Yes. QYAI is fully OpenAI-compatible — just change the base_url and api_key in your existing OpenAI SDK client. All request and response formats are identical.
What models are available behind the gpt-4o and gpt-4o-mini aliases?
Both aliases map to deepseek-v4-flash. This allows you to switch providers without changing any model names in your code. You'll get DeepSeek V4-Flash quality at a fraction of the OpenAI price.
How does thinking mode work?
When thinking mode is active, the model returns a reasoning_content field in the response containing its chain-of-thought, followed by content with the final answer. Use deepseek-v4-pro for the best reasoning quality. Do not include reasoning_content in subsequent messages.

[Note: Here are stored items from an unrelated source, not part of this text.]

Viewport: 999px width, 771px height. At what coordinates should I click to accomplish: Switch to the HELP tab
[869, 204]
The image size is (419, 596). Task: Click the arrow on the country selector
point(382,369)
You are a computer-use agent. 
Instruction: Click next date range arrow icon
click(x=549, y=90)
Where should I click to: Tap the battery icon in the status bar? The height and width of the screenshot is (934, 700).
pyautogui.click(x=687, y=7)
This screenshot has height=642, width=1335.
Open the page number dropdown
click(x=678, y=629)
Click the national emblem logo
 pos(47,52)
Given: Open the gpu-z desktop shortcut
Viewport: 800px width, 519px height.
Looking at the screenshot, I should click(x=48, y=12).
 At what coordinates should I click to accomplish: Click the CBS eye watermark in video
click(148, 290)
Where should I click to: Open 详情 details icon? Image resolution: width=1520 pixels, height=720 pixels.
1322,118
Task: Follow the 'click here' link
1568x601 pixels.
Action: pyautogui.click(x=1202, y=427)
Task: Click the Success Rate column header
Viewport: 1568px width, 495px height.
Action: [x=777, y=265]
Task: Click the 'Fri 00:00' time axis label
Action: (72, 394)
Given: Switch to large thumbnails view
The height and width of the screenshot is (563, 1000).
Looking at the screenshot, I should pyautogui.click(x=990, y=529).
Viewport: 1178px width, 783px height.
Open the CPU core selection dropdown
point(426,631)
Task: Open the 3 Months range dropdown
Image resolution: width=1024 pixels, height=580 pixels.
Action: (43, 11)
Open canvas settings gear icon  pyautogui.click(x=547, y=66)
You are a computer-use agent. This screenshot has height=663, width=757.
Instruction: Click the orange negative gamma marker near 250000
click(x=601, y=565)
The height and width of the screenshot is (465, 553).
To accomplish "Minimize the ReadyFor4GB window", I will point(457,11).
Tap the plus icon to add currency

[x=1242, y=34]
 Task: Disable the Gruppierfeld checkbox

What is cache hit pricing?
DeepSeek's API automatically caches prompt prefixes. When a subsequent request's prefix matches a cached one, the input price drops dramatically (e.g., $0.005/M for V4-Flash vs $0.22/M for cache miss). This is automatic — no configuration needed.
What are the rate limits?
Rate limits depend on your plan tier. The basic tier allows 1,000 requests/month and 10 RPM; pro allows 3,000 requests/month and 30 RPM; enterprise allows 10,000 requests/month and 100 RPM. Contact us for custom limits.
Is my data sent to China?
QYAI proxies requests to DeepSeek's API infrastructure. DeepSeek is a Chinese company and their data processing is subject to Chinese regulations. We recommend not sending personally identifiable or sensitive data through any third-party AI API.